Prompt
From the Virtual Kubelet passage below, list each command-line argument that the pod manifest passes to the container, including its value.

Given passage
________

What's happened under the hood ?

It's a bit tricky to make Virtual Kubelet works, the logic is integrated in the Terraform/Terragrunt modules but let's take a closer look.

In the first step when we deployed the cluster, we created some IAM roles to be assumed by the Virtual Kubelet, if you look at the Virtual Kubelet manifest you can see the role being reference and used by the pods and Kiam. The role allows the Virtual Kubelet to drive AWS Fargate.

kubectl -n virtual-kubelet get pods virtual-kubelet-9558b64d9-npxxd -o yaml

apiVersion: v1
kind: Pod
metadata:
  annotations:
    iam.amazonaws.com/role: arn:aws:iam::161285725140:role/terraform-eks-virtual-kubelet-virtual-kubelet  # The IAM role created when we deployed the cluster
spec:
  automountServiceAccountToken: false
  containers:
  - args:
    - --kubeconfig=/etc/kubeconfig
    - --provider=aws
    - --provider-config=/etc/fargate/fargate.toml
    env:
    - name: KUBELET_PORT
      value: "10250"

________

Data lines

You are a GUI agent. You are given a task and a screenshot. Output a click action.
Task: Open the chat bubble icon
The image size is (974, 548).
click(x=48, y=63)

________

Response to this exercise
- --kubeconfig=/etc/kubeconfig
- --provider=aws
- --provider-config=/etc/fargate/fargate.toml